I set the saw to the angle of the old threshold, which was 65 degrees. Please be advised that this is a very dangerous cut to make, because you basically have to reach around the spinning blade. (Please also leave a comment if you can think of a safer way I could have done it.)
Feed the board into the teeth of the blade. This allows the blade to push the piece against the backstop and keeps it under control.
Do NOT feed the board from behind the blade, even though this is the direction the saw would usually cut. At this angle, it pushes the piece away from the backstop and can throw it off the path, which binds up the blade and marks up your board. (Yeah, I learned this one the hard way.)
Beltsand off the saw burns (and the teeth marks as best as you can) and round the edges.
You can also use the beltsander to round the bottom edges of the ends so it will fit in place.
It's still a little snug for my taste, but close.
I used the rasp to take down a few problem spots on the ends, then gave the whole thing a once-over with a sanding sponge.
I nailed it in place with 6 nails, using a center punch to set the nails in a bit without the risk of leaving a mark from the hammer.
All done.
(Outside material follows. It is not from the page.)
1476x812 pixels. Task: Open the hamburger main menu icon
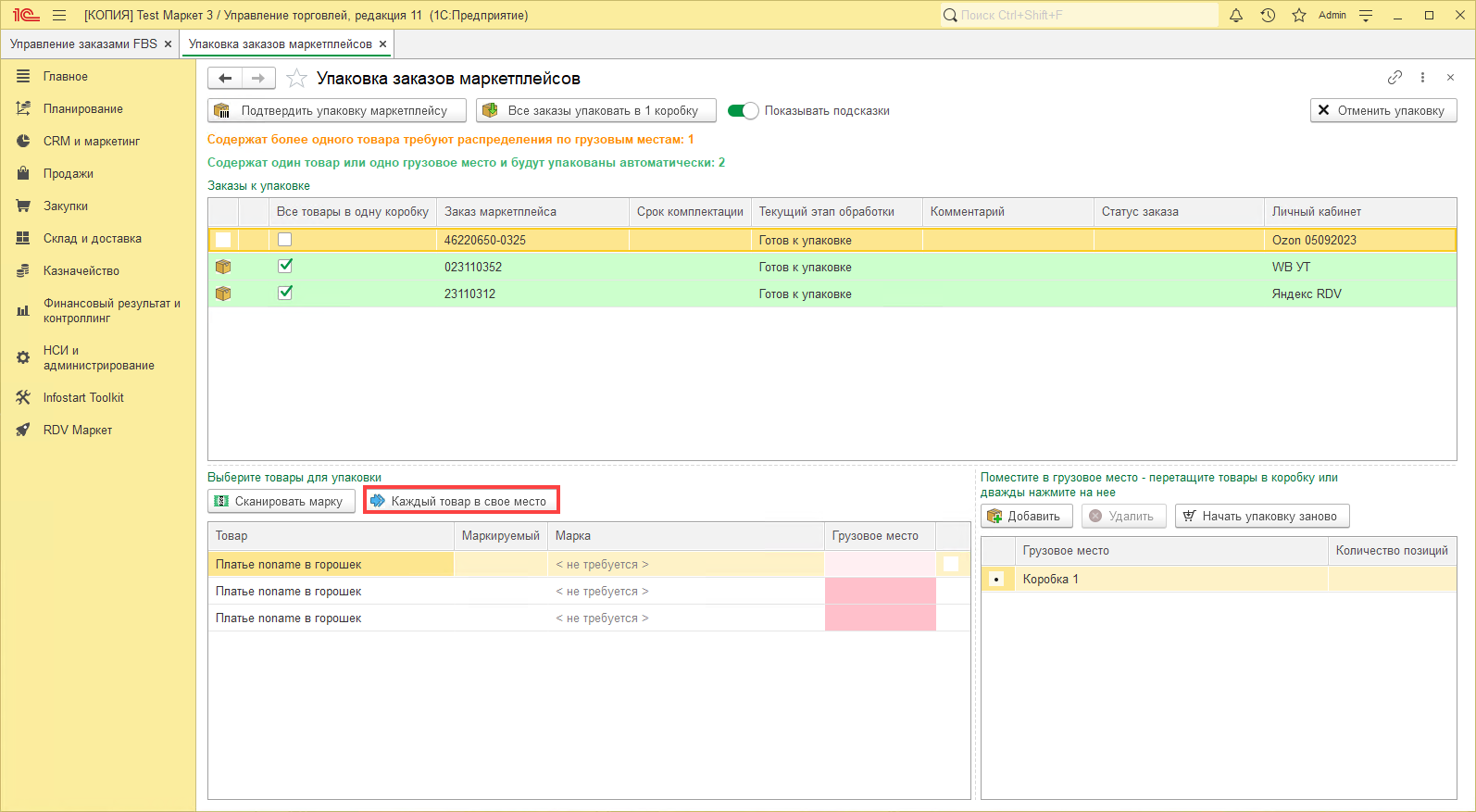(x=59, y=15)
Now to repaint the molding (which I probably should have sanded before I nailed the threshold down).

Urban Ark Greenhouse

The house I live in has this greenhouse built on the South side, designed by David Del Porto. By incorporating the first and second floor windows of the house, it can create a thermosiphon that heats the house for free on sunny days. The row of windows along the top of the greenhouse vent it in the summer.

Only the first bits of green are peeking out outside...

...except for the bamboo which was green all winter long...

...but inside flowers are in full bloom...

...and the tomatoes have been ripe on the vine since February.